▶ **原文抜粋**:
桜に良く似たピンク色の可憐な花をつけるアーモンドやユダの木、日本のものより大盤振る舞いに咲くプルーニャ(梅)。そして、フワフワとした黄色い綿菓子のような可愛らしい花が咲くミモザが満開になります。綿菓子…卵の黄身だけで作ったそぼろ…かもしれません。まあ、いずれにしても食べたら甘そうなこのミモザ、日本ではあまり注目されていませんが、イタリアでは春の到来を告げる重要な花。 3月8日に行われるフェスタ・デッラ・ドンナ(女性の日)でも、主役となる花です。

フェスタ・デッラ・ドンナとは、男性が日頃お世話になっている女性に感謝を込めてミモザの花を贈るというお祭り。恋人や奥さん、母親はもちろん、同僚や友達まで、女性なら年齢問わず、職業問わず、周囲の男性からもれなくミモザの花をプレゼントされます。日本にまだ根付いていないのがとても残念なステキなお祭りです。

このお祭りは、ナターレ(クリスマス)、カルネバール(謝肉祭)、パスクア(復活祭)とキリスト教のお祭りが多いイタリアにおいては、ちょっぴり異色な存在で、由来が女性労働者の悲劇にあります。 1908年のニューヨークの繊維工場で働く女性たちが、労働条件の改善を求めてストライキを行ったところ、怒ったオーナーが工場に火を放ち、立てこもっていた女性労働者129人が命を失うという衝撃的な事件が起きました。この事件の日が3月8日。追悼の意を込め「国際婦人デー」として定められ、各国で女性労働団体のデモなどが行われますが、イタリアでは、女性のシンボルとも言われる可憐なミモザの花を男性から女性に感謝の意を込めて贈る日となったのです。

▶ **収集データ**:

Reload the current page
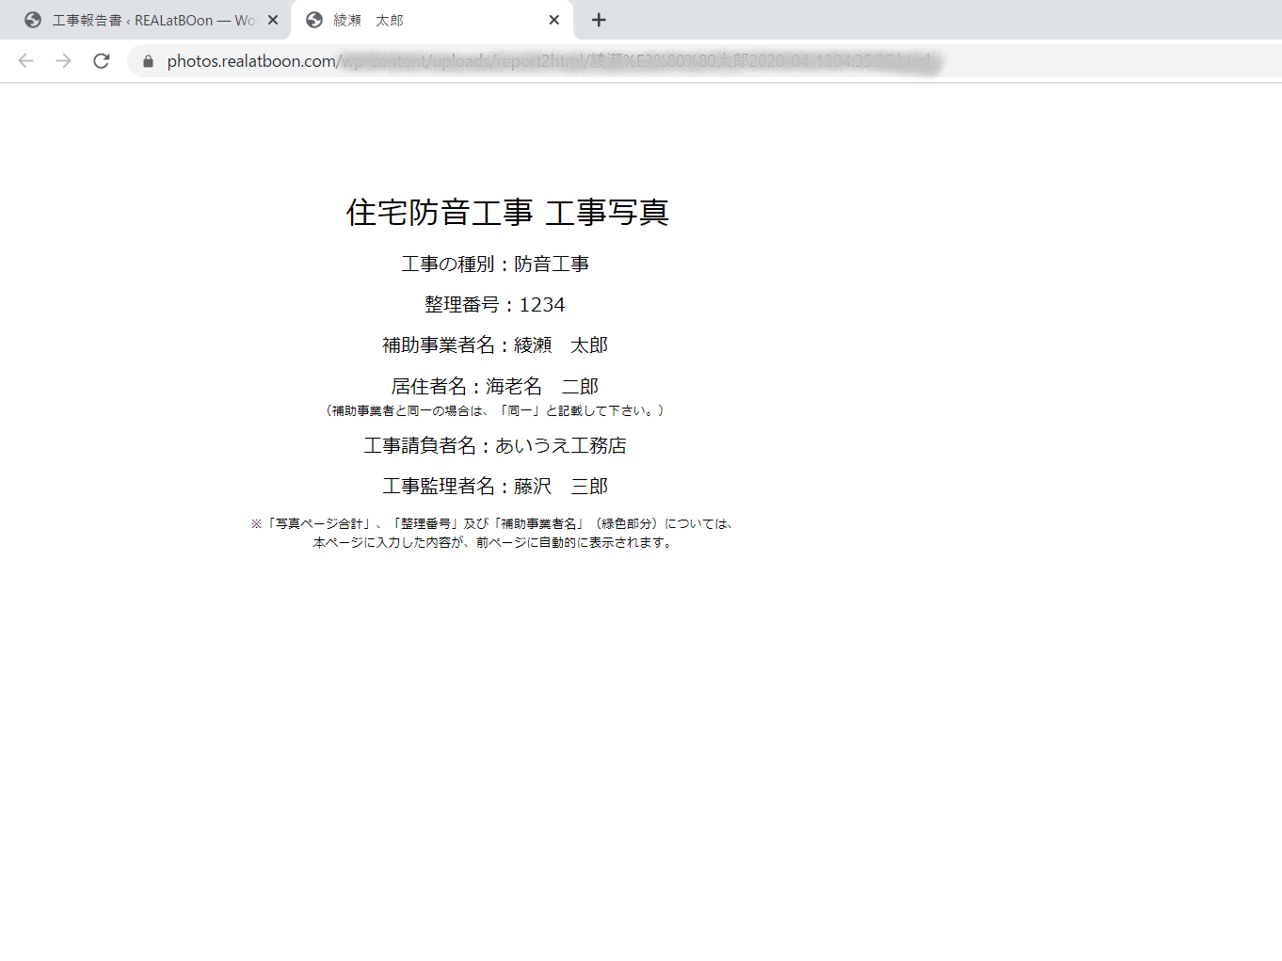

▶ **課題文**: イタリアの女性の日とミモザについての原文抜粋から、「桜に良く似たピンク色の可憐な」で始まり「も残念なステキなお祭りです。」で終わる部分を一字一句そのまま書き写すこと。 ここにある行は参照しなくてよい。

▶ **解答**:
桜に良く似たピンク色の可憐な花をつけるアーモンドやユダの木、日本のものより大盤振る舞いに咲くプルーニャ(梅)。そして、フワフワとした黄色い綿菓子のような可愛らしい花が咲くミモザが満開になります。綿菓子…卵の黄身だけで作ったそぼろ…かもしれません。まあ、いずれにしても食べたら甘そうなこのミモザ、日本ではあまり注目されていませんが、イタリアでは春の到来を告げる重要な花。 3月8日に行われるフェスタ・デッラ・ドンナ(女性の日)でも、主役となる花です。

フェスタ・デッラ・ドンナとは、男性が日頃お世話になっている女性に感謝を込めてミモザの花を贈るというお祭り。恋人や奥さん、母親はもちろん、同僚や友達まで、女性なら年齢問わず、職業問わず、周囲の男性からもれなくミモザの花をプレゼントされます。日本にまだ根付いていないのがとても残念なステキなお祭りです。